10 Issue 10 of 12 Area of Focus: Strains, including twisting injuries: ERGONOMICS Ergonomics or the lack of proper ergonomics plays an important factor in many of these claims. Injuries related to poor ergonomic practices, and material handling is a growing area of worker injuries for our industry. Your workstation may be a computer station at a desk, or more likely a service vehicle in the field. Both are workstations and both require you to use proper ergonomic and material handling decisions and habits. Many strain injuries can be minimized through changing the set-up of vehicles and other workstations to promote better ergonomics. In an office setting it is crucial that your workstation is set up properly and that you use the workstation properly. Sit upright and with your keyboard and mouse in a neutral position in front of you. Your monitor should be the correct height and distance from your face, and you should take short breaks to stretch your hands, wrist and rest of your body. Even when we have set up ergonomically ideal workstations we have to train employees how to work in a manner which does not put them at risk. We need to address ergonomic engineering and behaviors for all our workstations, be it a computer-workstation for your clerical staff, or be a pest route or crew-work vehicle. We also need to teach our employees how to work in the field under diverse situations in the most ergonomically advantages methods possible.

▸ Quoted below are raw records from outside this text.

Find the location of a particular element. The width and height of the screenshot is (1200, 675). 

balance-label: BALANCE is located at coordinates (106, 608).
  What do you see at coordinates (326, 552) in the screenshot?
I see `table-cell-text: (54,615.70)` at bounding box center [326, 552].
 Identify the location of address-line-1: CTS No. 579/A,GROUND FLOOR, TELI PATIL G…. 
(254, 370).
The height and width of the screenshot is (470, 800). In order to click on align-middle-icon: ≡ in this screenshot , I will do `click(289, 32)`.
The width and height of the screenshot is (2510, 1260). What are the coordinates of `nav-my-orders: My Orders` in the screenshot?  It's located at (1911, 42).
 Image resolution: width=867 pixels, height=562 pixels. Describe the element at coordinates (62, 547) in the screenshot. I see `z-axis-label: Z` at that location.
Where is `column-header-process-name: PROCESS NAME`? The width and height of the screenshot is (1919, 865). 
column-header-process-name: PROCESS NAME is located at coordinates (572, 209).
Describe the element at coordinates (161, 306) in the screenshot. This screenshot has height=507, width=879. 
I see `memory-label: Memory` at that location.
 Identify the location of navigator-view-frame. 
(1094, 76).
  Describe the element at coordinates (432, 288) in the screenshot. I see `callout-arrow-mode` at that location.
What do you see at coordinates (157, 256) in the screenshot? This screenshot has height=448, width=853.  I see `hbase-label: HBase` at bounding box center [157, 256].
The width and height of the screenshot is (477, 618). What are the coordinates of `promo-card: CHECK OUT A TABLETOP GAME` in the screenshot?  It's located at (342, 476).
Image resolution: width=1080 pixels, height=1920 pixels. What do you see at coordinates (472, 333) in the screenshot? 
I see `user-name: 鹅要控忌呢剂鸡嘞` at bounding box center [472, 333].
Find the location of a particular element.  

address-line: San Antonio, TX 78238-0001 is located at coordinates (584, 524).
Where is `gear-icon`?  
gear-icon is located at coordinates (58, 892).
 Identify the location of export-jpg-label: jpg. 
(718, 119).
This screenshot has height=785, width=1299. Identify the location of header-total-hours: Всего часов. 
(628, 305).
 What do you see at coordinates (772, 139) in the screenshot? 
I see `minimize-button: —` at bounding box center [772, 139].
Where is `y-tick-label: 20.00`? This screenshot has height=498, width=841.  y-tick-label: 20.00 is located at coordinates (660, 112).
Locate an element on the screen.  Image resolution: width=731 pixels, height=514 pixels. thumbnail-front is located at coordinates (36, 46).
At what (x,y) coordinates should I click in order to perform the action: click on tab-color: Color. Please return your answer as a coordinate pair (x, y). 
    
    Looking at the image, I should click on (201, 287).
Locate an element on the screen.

11 Issue 11 of 12 Area of Focus: Vehicle Accidents: FOLLOWING DISTANCE: Motor vehicle accidents are not only costly in property damage, but injuries to pest management employees while operating vehicles is another of the top injuries we encounter. Of our vehicle accidents the most common is our drivers rear-ending other drivers. In these accidents we not only cause property damage, but frequently end up injuring the other party and ourselves. When driving a passenger vehicle you should have a 2-3 second following distance at a minimum at 3-5 seconds are ideal. When driving a service vehicle you should have 3-4 seconds following distance at a minimum and 4-6 seconds ideally. Double these distances in the rain! Look down the road seconds ahead of you to identify hazards early. This means looking well past the vehicle which is immediately in front of you!

12 Issue 12 of 12 Area of Focus: Vehicle Accidents: SAFE DRIVING PROGRAMS Here is a quick review of some of steps employers should take as part of a safe drivers program: 1) A clear, solid policy defining who is qualified to drive, and ongoing standards of performance for drivers 2) Screening of all incoming drivers, and excluding those with poor history 3) Ongoing screening of your drivers through the California DMV Pull Notice Program. This program requires management actions based on adverse changes to your drivers DMV records, such as coaching, retraining, and discipline 4) Driver monitoring program such as GPS, Dashboard-Camera- Accident-Recorder, or any of the other technologies available. While these technologies are wonderful, they are worthless unless an employer actively uses them as management tools to enforce your policies, coach drivers, and re-train and discipline drivers to effect a change in the drivers behavior. 5) Driver training and ongoing coaching: We have to view ourselves as professional drivers, and approach our training accordingly. We need to put our staff through new hire and ongoing defensive drivers training in conjunction with ridealong evaluations, so each driver can be coached based on his or her strengths and weaknesses as a driver.